Task requirements ▸ In the material below, find the line with "[Facebook] (35, 2098)" and the line with "[Opens a widget", then output those two lines and every line between them, exactly.

================

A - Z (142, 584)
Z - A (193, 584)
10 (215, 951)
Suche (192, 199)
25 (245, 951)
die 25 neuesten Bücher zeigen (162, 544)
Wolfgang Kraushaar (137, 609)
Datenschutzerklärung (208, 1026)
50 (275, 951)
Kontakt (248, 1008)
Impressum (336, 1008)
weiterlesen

================

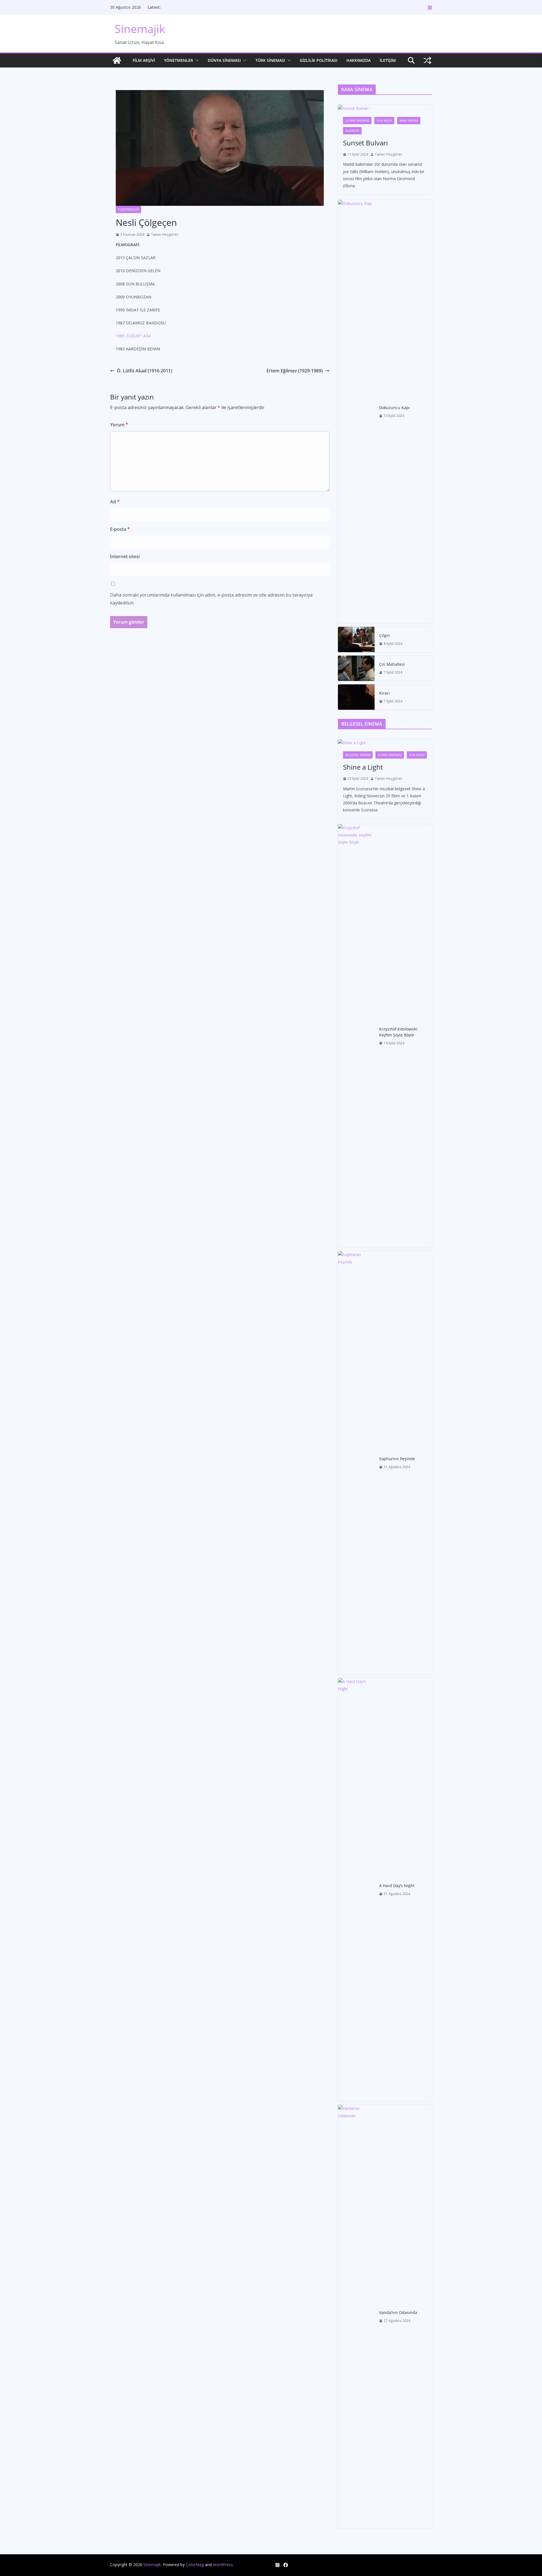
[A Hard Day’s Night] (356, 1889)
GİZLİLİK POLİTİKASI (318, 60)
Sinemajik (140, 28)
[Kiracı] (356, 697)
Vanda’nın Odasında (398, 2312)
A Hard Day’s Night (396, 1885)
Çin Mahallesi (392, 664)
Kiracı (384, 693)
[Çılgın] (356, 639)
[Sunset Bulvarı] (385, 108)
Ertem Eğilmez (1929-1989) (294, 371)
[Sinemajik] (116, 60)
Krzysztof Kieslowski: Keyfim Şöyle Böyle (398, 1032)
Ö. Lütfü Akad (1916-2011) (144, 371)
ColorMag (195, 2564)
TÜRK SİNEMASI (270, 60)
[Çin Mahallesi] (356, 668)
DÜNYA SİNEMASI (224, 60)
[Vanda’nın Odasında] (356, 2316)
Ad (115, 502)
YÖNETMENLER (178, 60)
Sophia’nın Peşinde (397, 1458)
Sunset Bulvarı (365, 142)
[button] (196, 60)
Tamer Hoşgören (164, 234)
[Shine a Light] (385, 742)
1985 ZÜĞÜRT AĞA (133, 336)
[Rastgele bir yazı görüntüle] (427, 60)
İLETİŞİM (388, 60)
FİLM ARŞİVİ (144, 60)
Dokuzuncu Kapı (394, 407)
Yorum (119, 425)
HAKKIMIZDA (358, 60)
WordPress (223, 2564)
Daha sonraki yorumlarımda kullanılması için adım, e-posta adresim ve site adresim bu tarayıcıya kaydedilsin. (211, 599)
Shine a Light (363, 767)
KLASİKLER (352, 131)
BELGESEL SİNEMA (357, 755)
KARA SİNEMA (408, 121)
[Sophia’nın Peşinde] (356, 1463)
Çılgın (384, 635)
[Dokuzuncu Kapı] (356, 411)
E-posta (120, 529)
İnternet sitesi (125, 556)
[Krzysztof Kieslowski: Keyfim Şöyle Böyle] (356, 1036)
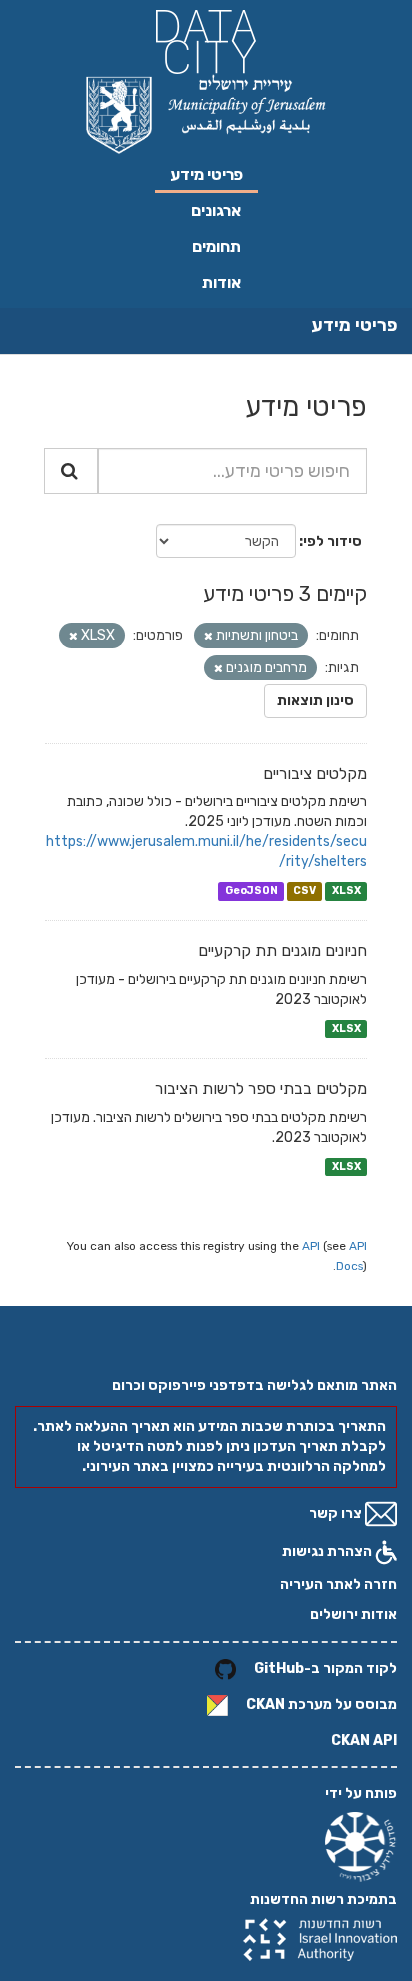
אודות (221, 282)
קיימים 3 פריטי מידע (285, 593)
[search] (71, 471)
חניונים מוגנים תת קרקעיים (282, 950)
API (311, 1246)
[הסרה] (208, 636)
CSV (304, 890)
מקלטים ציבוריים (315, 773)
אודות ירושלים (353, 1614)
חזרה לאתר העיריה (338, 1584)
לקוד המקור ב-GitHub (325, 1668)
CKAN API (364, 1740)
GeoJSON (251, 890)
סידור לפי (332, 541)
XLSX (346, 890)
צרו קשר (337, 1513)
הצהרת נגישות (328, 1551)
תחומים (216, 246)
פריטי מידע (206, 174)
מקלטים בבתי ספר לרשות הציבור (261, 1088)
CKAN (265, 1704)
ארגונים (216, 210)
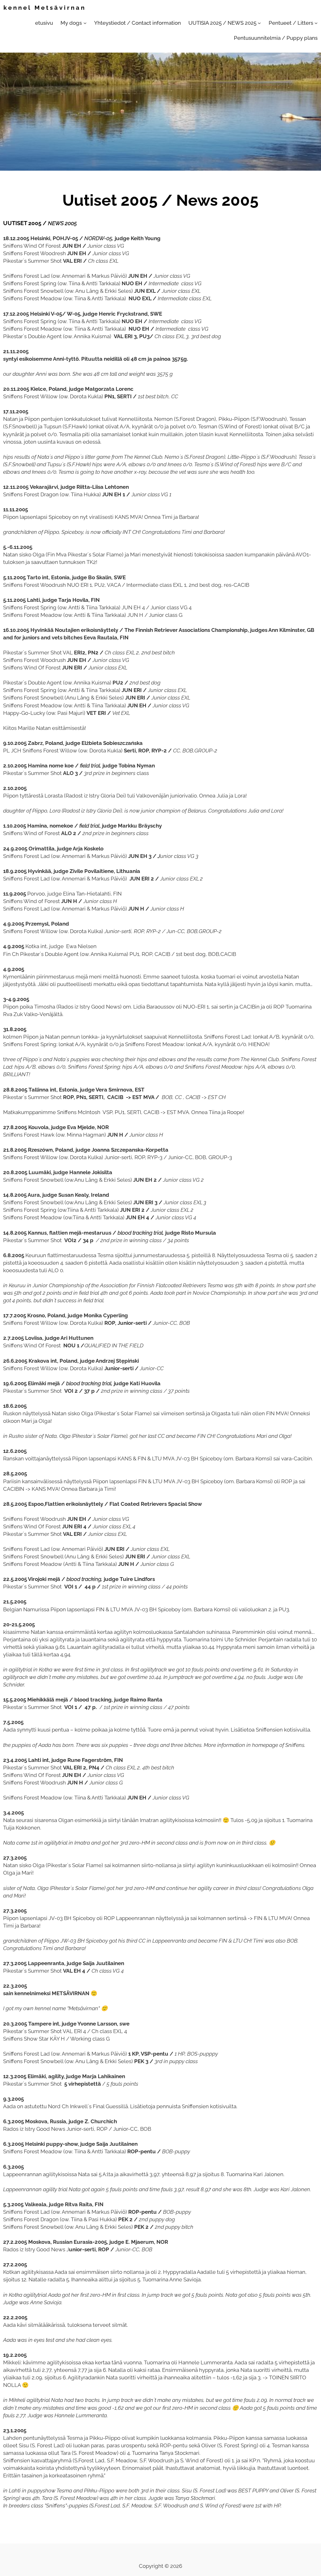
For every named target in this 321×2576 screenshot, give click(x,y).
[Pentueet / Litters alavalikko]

================

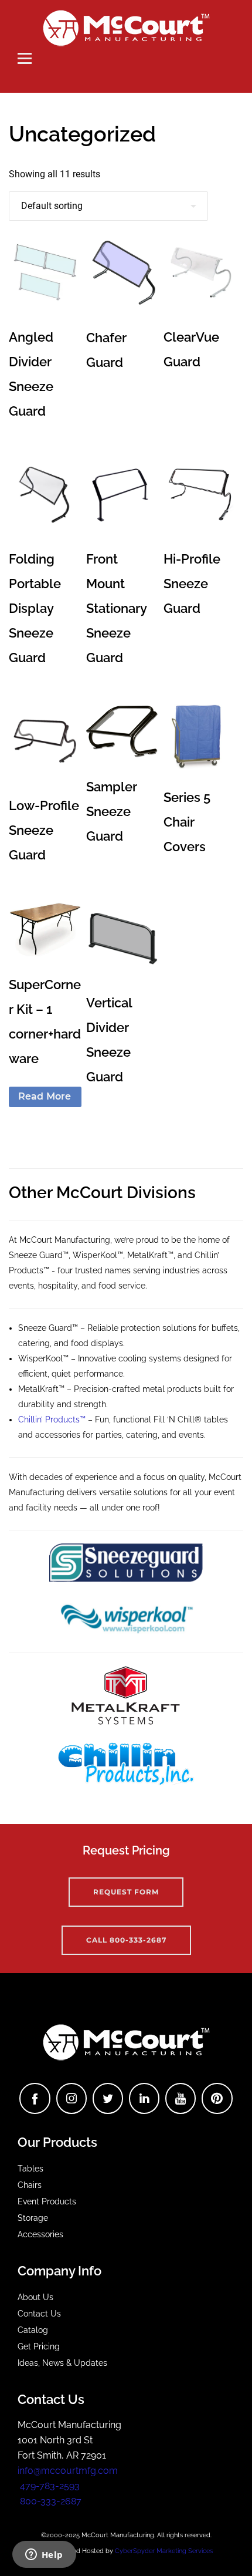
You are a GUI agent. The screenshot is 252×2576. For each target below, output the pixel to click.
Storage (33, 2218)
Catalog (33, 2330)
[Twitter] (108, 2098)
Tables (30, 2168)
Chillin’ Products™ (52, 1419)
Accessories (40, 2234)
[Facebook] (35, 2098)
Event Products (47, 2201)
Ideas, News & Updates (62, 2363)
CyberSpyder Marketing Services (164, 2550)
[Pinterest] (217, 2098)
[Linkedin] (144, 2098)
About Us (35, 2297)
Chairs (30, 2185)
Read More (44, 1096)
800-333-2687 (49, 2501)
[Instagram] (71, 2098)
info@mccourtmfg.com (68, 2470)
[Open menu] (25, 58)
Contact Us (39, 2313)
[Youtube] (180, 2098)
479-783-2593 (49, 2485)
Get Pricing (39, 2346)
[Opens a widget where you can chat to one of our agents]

================

Response ▸
[Facebook] (35, 2098)
Event Products (47, 2201)
Ideas, News & Updates (62, 2363)
CyberSpyder Marketing Services (164, 2550)
[Pinterest] (217, 2098)
[Linkedin] (144, 2098)
About Us (35, 2297)
Chairs (30, 2185)
Read More (44, 1096)
800-333-2687 (49, 2501)
[Instagram] (71, 2098)
info@mccourtmfg.com (68, 2470)
[Open menu] (25, 58)
Contact Us (39, 2313)
[Youtube] (180, 2098)
479-783-2593 (49, 2485)
Get Pricing (39, 2346)
[Opens a widget where you can chat to one of our agents]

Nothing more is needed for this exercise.